Shares of Sony (NYSE:SNE) have been showing signs of life this month, after a long downtrend kept SNE under serious pressure. Is it a safe buy now and how much upside could exist?
Source: Dalvenjah via Flickr
No stock is necessarily a “safe” pick, but if investors enter into a favorable risk/reward, they can enhance the odds of the latter and reduce the odds of the former.
With Sony stock, the charts point to a potentially favorable entry near current levels. As for upside, the average price target from analysts sits at $66.55, more than 36% above current levels.
SNE stock received an upgrade from Macquarie analysts on Tuesday morning. They went from neutral to outperform, although did not assign a price target. That follows Jefferies, who last week upgraded the stock to buy from hold. These analysts did include a price target, which went from $50.70 to $58. Even if Sony stock “only” rallied to this mark, it would represent more than 24% upside from current levels.
Trading Sony Stock
Above is a two-year weekly chart of Sony stock. April was a big month for Sony, as the stock hammered out a bottom near $42. It took about three weeks to solidify, but once it did, the share price took off.
It pushed right through $45, a key mark. More important, it broke out of its downward channel. This channel, highlighted in blue on the chart, has been pressuring Sony stock lower for six months. For SNE to break out of this channel is a critical development for bulls and could suggest more upside.
With shares getting hit down toward $46.50, this could give interested bulls an entry on the long side. As long as SNE stock stays north of prior downtrend resistance, it’s okay on the long side. For now, Sony stock is holding up over the 10-week moving average as well. If this moving average acts as support, that’s very promising for potential upside.
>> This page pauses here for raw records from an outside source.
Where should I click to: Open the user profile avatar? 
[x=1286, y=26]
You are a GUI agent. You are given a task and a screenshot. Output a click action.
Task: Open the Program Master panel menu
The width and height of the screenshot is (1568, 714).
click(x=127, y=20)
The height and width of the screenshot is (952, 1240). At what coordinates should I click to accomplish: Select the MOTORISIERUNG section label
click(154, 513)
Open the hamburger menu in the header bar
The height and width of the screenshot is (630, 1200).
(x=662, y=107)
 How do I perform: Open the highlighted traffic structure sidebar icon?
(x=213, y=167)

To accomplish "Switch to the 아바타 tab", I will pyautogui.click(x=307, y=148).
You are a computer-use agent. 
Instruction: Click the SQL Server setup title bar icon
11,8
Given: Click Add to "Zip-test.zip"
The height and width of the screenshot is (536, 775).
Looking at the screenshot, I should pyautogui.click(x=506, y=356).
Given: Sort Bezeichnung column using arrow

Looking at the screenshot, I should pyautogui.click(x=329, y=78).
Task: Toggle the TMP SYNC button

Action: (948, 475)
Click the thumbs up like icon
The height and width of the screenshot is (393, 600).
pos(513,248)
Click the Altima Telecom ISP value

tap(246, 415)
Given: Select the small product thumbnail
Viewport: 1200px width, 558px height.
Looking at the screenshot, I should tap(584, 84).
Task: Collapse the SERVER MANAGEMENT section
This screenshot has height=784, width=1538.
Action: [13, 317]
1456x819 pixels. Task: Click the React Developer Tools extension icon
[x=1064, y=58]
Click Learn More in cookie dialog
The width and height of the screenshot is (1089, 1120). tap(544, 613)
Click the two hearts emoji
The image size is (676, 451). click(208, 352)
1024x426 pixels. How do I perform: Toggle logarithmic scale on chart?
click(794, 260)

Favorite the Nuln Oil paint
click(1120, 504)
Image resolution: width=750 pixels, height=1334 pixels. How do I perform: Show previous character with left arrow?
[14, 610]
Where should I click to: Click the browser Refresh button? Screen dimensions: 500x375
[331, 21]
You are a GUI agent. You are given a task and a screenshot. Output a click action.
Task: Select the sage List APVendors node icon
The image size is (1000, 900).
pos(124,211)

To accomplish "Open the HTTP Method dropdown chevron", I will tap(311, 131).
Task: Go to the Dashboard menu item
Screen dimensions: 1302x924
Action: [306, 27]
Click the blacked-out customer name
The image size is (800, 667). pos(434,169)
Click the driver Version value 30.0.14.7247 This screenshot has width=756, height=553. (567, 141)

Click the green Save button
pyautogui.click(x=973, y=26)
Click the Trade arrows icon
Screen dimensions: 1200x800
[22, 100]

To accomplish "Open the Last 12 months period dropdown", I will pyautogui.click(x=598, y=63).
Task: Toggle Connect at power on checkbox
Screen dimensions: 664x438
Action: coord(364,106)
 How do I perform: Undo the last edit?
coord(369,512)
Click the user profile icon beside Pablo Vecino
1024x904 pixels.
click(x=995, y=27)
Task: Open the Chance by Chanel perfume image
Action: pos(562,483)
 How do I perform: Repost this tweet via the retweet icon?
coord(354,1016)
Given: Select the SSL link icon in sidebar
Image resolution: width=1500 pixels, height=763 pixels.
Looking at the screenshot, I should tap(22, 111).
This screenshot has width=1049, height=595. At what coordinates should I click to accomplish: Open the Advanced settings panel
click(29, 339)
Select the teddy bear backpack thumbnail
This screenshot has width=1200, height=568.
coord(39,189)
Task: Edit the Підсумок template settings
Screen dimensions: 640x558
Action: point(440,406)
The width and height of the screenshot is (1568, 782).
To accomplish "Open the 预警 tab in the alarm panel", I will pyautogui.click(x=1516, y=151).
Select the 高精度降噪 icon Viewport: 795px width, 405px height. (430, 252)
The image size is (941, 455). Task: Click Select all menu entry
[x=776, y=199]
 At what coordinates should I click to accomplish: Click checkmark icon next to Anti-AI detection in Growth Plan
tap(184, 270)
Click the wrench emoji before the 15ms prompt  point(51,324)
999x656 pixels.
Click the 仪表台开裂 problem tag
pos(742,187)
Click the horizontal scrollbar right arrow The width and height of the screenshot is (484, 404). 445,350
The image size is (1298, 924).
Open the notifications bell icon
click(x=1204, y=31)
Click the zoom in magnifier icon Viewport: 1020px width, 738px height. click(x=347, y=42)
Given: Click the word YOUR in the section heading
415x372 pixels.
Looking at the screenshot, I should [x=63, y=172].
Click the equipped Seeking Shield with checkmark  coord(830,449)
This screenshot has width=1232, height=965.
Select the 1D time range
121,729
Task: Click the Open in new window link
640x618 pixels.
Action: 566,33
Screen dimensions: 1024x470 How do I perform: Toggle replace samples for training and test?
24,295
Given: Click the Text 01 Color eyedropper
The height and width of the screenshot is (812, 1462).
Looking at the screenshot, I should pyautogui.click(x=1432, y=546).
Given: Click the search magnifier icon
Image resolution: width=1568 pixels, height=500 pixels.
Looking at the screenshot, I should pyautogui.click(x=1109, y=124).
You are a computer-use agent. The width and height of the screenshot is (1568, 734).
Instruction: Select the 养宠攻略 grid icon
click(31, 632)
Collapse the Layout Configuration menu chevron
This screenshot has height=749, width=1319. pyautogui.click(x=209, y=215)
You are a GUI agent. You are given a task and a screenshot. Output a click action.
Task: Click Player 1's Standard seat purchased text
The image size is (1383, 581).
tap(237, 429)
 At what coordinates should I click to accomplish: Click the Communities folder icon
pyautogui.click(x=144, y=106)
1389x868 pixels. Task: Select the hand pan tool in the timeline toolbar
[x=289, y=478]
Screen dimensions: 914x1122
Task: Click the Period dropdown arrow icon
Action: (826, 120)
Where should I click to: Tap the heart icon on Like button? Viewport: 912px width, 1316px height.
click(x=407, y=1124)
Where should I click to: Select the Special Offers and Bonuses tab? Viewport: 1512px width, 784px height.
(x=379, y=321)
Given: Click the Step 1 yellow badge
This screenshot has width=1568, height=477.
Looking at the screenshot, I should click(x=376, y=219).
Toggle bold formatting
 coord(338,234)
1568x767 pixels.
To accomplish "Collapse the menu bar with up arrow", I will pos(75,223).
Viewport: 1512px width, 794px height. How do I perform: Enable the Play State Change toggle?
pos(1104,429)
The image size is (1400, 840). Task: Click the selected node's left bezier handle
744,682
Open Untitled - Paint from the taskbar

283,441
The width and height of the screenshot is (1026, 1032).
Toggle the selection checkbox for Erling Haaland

That said, investors have to contend with news of lower video game sales last month. That news isn’t just bad for Sony, but Activision Blizzard (NASDAQ:ATVI), Electronic Arts (NASDAQ:EA) and others. The exception may be Nintendo (OTCMKTS:NTDOY), which suddenly found itself in demand when China became open to allowing the Switch in the country.
More notably, Sony earnings are on April 26. Many will want to wait until after the report before entering Sony stock, and I do not blame them.
Bottom Line on Sony Stock
When Sony reports its fiscal fourth-quarter results later this week, analysts will be looking for earnings of 19 cents per share on revenue of $18.79 billion. Those earnings estimates are down almost 30% from 90 days ago, when analysts were looking for 27 cents per share in earnings. In-line revenue results would result in 4.3% year-over-year growth.
Overall, analysts are looking for full-year earnings of $5.86 per share on revenue of $77.58 billion. Should SNE achieve these numbers, it will represent 67% growth and 0.60% growth, respectively. However, in fiscal 2020, estimates call for earnings of “just” $3.85 per share. That puts Sony stock at about 12 times next year’s earnings (the fiscal year of which will start this quarter).
For short-term traders, SNE is likely too much of a mixed bag. However, for investors that like its long-term prospects, Sony stock has some attractive qualities. Consider current levels a decent entry for a partial position. Those who choose to wait can see whether nearby support is legit or if it will fail.
Should Sony stock rally, I want to see how it handles $50.